## Excerpt provided
---

I received an email last week regarding an essay I’d written recently. The writer told me how it had made her feel less alone. She felt reassured, she wrote, because my words made her realise she was not the only person in the world feeling the way she does. I am often surprised when people tell me this, because the emotions I express in my writing often feel deeply personal and particular to my experience. They’re not, of course. I was reminded by her words that to be human is, essentially, to be alone. And that the pursuit of connection, of shared experience and shared feelings is what drives many, if not most, of our actions.

This reminder came two days after the Australian federal election, in which many, myself included, had hoped for change. We had hoped for a government who would take seriously the climate emergency. Our hopes were left hopelessly unfulfilled.

I spent the day after the election in a state of deep sadness. I was angry. I gardened furiously and I furiously gardened. I felt marginalised and isolated. I ranted and raved. I cried. I planted and pruned, somewhat more violently than usual, and was pissed off that a day in the garden wasn’t enough to ease my heart. Usually it works. I turned to poetry as the sun went down, reading Rainer Maria Rilke’s poem Let this Darkness be a Belltower over and over until, like the gloriously full moon on the night of the election, my rage began to wane.

“And if the world has ceased to hear you,” wrote Rilke in the last stanza of the poem, “say to the silent earth: I flow. / To the rushing water, speak: I am.” We all want to be heard. We all want to feel less alone. The truths contained within Rilke’s poem are universal. My heart started cracking again, on realising that the current political discourse in Australia preys on the very vulnerabilities that make us human. Fostering disconnect, fanning the flames of the us-against-them bushfire with fear and cynicism. The relentless hunt for the ‘other’, for us to direct our pain and angst towards.

Otherness is essential for small-minded fear-mongering politics to work. Refugees, terrorists, environmentalists – it doesn’t matter who this feared group might be, as long as it exists and its so-called threat can be ramped up with catchy one-liners. This goes both ways, left and right. For a few days after the election, the anger and indignation filling my social media feed – a bubble of left-leaning greenies if ever there were one – was everywhere. We thought, we hoped, we crossed our fingers for change. It didn’t happen and now it’s the ‘others’ fault. It’s not. It’s ours, shared.

We are a rich and complex species. All of us – regardless of where we life, how we vote, how we think – desire love, connection, freedom, shelter. We’re scared, greedy, ignorant and angry. We’re wonderful and terrible, light and dark. We are connected by our shared desires and pains, our shared experience of being here, on this planet, in this country, right now. How we got here is our joint responsibility. Where we go next is a choice to be made by all Australians, not just those in power.

---

## Dataset excerpt
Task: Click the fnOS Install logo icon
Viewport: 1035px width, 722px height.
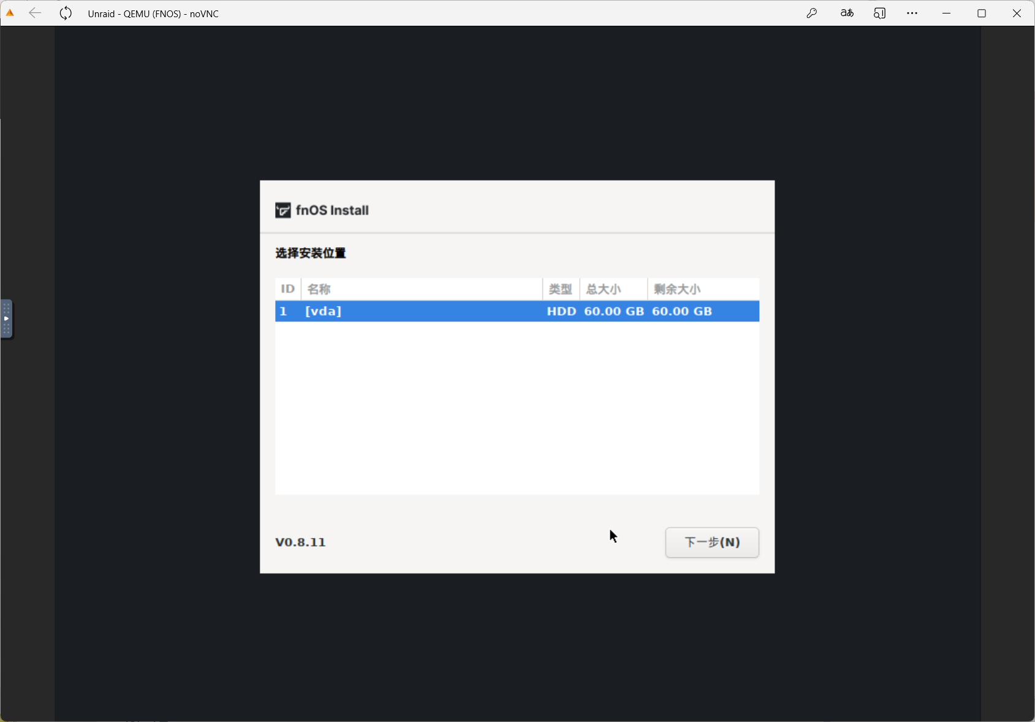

---

## Stated problem A
In the essay, which poem does the writer read over and over as the sun goes down on the day after the election?
## Stated problem B
Reproduce the essay's wording from "I received an" to "of our actions.".
The material comes from a source separate from the essay.

## Worked answer A
Rainer Maria Rilke's poem Let this Darkness be a Belltower.

## Worked answer B
I received an email last week regarding an essay I’d written recently. The writer told me how it had made her feel less alone. She felt reassured, she wrote, because my words made her realise she was not the only person in the world feeling the way she does. I am often surprised when people tell me this, because the emotions I express in my writing often feel deeply personal and particular to my experience. They’re not, of course. I was reminded by her words that to be human is, essentially, to be alone. And that the pursuit of connection, of shared experience and shared feelings is what drives many, if not most, of our actions.